No matter where I go, food tells a story. It reflects culture, history, family, tradition, and love.
Some of the happiest moments of my life have been sitting at a table with strangers, fully present, fully connected, with nowhere else to be.
3. Happiness is found in experiences, not perfection
For a long time, I thought happiness would come when life finally looked “right.”
When everything was stable.
When I had all the answers.
When I became the perfect version of myself.
But travel taught me that happiness usually lives inside imperfect moments.
Missed trains.
Rainy days.
Getting lost in unfamiliar cities.
Laughing until your stomach hurts.
Trying something new even when it scares you.

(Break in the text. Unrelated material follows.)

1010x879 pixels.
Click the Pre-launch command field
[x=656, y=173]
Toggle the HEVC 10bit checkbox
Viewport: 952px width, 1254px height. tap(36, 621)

The most meaningful parts of life are rarely polished or perfect. They are messy, spontaneous, emotional, and real.
That’s where the magic is.
And maybe that’s what Happiness in the Mess really means.
Not waiting for life to become flawless before allowing yourself to feel joy. But choosing to experience it fully — exactly as it is.
25+ Countries later…
I still have so much of the world left to see.
But more importantly, I still have so much of myself left to discover.
Travel reminded me that I am allowed to evolve. Allowed to dream bigger. Allowed to create a life that feels fulfilling to me, not just one that looks good from the outside.
So here’s to 25 countries and counting.
To healing through experiences.
To collecting memories instead of things.
To finding purpose in the journey.
And to building a life that feels deeply, unapologetically alive.
Because in the end, I don’t think we remember the emails, the deadlines, or the perfectly clean houses.
We remember the moments that made us feel something.
And I plan to keep chasing those moments for the rest of my life.